(Source data)
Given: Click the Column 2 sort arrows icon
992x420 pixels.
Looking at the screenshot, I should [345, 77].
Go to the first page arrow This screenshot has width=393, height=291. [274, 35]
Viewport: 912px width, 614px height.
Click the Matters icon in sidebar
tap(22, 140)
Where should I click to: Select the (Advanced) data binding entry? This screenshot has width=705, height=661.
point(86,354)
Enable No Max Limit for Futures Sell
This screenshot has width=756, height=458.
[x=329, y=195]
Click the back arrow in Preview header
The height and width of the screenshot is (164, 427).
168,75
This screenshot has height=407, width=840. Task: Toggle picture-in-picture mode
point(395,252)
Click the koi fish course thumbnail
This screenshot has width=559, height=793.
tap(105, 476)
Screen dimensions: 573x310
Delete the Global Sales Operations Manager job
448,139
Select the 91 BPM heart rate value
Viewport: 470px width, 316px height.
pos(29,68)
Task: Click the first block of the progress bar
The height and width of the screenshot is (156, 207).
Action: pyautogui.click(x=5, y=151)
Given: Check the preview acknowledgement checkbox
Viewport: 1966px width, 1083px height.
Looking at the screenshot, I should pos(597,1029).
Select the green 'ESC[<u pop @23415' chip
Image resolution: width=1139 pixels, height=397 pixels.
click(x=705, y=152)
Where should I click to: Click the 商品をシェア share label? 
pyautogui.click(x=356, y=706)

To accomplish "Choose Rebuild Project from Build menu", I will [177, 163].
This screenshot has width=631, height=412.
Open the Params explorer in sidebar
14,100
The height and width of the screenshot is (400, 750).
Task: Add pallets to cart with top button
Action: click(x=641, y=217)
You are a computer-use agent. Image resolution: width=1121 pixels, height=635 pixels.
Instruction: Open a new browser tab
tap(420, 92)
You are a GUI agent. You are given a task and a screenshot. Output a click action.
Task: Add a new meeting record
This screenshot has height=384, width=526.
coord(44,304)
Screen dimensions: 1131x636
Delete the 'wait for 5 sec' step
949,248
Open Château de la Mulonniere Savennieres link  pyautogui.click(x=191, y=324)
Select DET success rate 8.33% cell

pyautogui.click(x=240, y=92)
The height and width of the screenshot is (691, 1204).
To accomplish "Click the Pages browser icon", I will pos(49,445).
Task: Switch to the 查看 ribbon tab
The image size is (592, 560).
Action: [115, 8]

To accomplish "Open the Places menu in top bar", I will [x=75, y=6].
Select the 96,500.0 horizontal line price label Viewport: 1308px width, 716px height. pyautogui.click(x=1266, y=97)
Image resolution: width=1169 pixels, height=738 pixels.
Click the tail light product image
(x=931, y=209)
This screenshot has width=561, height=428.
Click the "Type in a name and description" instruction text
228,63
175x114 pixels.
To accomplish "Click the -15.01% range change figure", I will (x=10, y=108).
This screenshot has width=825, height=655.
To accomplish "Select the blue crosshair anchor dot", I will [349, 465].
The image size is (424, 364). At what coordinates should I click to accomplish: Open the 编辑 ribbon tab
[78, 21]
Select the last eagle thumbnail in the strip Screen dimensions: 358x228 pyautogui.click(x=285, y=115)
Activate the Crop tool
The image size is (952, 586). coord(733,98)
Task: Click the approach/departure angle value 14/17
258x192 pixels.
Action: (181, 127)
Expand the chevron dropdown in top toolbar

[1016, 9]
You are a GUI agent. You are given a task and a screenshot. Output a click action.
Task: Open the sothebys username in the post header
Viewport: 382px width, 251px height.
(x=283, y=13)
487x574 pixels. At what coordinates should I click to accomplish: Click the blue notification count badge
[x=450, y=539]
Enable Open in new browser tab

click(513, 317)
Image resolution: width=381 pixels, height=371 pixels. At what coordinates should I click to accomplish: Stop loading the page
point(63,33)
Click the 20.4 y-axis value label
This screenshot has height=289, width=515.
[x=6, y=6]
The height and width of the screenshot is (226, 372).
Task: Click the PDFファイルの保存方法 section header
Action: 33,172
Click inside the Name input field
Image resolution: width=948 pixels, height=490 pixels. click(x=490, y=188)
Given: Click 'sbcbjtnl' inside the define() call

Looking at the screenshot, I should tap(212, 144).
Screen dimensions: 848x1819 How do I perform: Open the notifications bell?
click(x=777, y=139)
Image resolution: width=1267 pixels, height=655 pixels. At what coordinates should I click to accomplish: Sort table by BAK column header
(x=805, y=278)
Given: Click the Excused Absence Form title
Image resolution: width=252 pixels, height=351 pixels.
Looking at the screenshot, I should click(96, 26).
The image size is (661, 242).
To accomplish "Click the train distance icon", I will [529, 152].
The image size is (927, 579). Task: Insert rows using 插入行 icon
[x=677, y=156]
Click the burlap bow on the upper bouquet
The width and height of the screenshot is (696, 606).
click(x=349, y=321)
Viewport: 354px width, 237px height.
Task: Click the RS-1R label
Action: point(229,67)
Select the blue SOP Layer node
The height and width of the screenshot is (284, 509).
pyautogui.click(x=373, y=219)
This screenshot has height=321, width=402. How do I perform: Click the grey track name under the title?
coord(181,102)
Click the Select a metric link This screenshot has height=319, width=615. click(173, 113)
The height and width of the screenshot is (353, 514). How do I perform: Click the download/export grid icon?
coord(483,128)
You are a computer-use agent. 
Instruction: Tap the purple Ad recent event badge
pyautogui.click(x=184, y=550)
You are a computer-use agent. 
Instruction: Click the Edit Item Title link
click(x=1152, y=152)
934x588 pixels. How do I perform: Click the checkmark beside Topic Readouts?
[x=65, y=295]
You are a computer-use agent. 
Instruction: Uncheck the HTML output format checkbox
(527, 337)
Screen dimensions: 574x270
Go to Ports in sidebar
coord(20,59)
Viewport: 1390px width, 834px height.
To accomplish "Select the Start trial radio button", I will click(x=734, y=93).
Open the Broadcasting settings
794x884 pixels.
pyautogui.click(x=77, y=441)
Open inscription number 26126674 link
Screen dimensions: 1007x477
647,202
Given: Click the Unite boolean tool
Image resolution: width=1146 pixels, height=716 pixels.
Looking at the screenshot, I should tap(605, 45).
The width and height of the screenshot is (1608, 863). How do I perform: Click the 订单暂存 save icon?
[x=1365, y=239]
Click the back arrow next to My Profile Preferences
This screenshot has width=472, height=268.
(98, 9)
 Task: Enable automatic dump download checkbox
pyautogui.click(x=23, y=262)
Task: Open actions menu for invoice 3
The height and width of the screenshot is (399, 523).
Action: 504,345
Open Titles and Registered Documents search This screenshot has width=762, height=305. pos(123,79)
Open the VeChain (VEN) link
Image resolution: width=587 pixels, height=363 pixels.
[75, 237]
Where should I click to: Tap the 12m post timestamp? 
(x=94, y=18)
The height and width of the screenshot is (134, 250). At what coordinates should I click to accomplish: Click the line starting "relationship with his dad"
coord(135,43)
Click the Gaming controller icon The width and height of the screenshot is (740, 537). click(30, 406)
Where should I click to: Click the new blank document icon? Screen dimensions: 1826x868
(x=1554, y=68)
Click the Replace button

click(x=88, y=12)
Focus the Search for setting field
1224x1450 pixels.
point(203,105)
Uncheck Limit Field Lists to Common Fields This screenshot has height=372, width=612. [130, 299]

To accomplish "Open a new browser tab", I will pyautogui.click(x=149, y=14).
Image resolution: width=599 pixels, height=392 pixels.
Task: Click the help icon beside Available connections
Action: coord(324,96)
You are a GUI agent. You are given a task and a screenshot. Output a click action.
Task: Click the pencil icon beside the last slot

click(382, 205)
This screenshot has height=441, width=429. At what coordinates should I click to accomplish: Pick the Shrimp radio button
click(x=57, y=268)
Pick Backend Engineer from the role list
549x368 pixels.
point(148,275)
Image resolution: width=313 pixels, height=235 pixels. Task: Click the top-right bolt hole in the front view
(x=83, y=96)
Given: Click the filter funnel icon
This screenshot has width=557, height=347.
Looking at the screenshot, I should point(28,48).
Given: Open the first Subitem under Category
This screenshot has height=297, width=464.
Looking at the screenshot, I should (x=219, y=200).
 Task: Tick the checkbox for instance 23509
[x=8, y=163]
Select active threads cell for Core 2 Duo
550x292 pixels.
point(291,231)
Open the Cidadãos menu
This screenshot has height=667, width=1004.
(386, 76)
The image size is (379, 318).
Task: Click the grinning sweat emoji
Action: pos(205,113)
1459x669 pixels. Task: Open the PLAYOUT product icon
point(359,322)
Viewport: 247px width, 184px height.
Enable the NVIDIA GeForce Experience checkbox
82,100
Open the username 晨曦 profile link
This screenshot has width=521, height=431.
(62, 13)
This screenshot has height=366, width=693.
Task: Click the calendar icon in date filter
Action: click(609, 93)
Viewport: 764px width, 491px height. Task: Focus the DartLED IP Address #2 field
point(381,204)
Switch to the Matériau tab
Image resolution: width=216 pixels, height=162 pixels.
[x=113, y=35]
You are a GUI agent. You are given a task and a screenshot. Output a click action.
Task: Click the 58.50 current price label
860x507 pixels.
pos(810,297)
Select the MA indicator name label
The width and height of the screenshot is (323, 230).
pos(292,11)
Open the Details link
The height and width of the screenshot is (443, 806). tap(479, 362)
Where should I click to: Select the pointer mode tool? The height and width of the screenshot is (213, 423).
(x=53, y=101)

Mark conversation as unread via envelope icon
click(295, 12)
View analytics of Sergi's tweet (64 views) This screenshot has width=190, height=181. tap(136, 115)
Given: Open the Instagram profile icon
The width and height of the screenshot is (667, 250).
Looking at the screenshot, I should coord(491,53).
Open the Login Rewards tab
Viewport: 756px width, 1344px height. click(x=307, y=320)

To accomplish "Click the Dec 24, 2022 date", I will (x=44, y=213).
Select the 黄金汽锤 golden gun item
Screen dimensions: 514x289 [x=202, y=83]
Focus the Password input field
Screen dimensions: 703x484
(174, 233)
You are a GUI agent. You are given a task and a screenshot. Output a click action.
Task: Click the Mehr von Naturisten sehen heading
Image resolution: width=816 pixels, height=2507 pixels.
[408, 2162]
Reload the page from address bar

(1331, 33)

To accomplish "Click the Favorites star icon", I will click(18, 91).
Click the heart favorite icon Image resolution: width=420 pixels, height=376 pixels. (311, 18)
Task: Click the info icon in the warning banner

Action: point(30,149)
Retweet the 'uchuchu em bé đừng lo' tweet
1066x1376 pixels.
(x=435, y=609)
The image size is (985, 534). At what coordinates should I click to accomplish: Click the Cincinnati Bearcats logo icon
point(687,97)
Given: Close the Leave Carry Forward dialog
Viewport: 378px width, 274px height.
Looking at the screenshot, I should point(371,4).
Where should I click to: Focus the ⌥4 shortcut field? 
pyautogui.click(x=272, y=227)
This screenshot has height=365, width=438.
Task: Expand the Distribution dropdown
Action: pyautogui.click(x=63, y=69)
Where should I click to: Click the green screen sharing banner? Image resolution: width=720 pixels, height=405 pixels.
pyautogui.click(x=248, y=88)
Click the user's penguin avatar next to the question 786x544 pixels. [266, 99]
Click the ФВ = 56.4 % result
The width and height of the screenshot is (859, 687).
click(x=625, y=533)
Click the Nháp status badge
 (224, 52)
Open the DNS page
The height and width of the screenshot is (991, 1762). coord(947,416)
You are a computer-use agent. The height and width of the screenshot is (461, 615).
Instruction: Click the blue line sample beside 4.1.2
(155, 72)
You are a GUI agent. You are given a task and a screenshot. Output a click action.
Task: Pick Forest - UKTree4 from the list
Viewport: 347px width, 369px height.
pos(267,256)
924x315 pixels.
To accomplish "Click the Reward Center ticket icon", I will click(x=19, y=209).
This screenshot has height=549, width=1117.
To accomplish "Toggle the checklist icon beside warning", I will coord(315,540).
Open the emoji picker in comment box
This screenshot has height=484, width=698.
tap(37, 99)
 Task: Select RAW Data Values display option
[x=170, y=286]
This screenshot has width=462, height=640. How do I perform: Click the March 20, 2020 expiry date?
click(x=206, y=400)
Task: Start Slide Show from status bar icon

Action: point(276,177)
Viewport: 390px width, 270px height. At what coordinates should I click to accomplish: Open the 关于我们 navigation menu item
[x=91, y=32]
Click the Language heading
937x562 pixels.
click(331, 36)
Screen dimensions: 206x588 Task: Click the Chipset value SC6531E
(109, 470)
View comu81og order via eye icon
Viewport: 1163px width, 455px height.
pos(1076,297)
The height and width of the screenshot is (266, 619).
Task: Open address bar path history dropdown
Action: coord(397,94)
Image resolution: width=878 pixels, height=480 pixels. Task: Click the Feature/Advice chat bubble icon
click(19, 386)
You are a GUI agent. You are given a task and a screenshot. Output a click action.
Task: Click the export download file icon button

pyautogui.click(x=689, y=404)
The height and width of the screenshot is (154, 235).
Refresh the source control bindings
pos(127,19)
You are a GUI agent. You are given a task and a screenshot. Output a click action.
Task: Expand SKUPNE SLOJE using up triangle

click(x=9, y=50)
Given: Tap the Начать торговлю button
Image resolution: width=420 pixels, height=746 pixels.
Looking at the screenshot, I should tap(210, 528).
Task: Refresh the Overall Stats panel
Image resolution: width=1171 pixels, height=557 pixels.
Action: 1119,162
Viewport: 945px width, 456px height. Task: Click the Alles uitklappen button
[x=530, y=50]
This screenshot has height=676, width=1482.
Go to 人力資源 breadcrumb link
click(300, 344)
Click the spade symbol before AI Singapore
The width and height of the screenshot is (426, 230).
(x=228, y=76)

Problem details = If a line falls between the first line of the entries and the line containing "Screen dimensions: 573x310", or is one of those two, restate it word for word; leave all other lines out.

Worked solution =
Given: Click the Column 2 sort arrows icon
992x420 pixels.
Looking at the screenshot, I should [345, 77].
Go to the first page arrow This screenshot has width=393, height=291. [274, 35]
Viewport: 912px width, 614px height.
Click the Matters icon in sidebar
tap(22, 140)
Where should I click to: Select the (Advanced) data binding entry? This screenshot has width=705, height=661.
point(86,354)
Enable No Max Limit for Futures Sell
This screenshot has width=756, height=458.
[x=329, y=195]
Click the back arrow in Preview header
The height and width of the screenshot is (164, 427).
168,75
This screenshot has height=407, width=840. Task: Toggle picture-in-picture mode
point(395,252)
Click the koi fish course thumbnail
This screenshot has width=559, height=793.
tap(105, 476)
Screen dimensions: 573x310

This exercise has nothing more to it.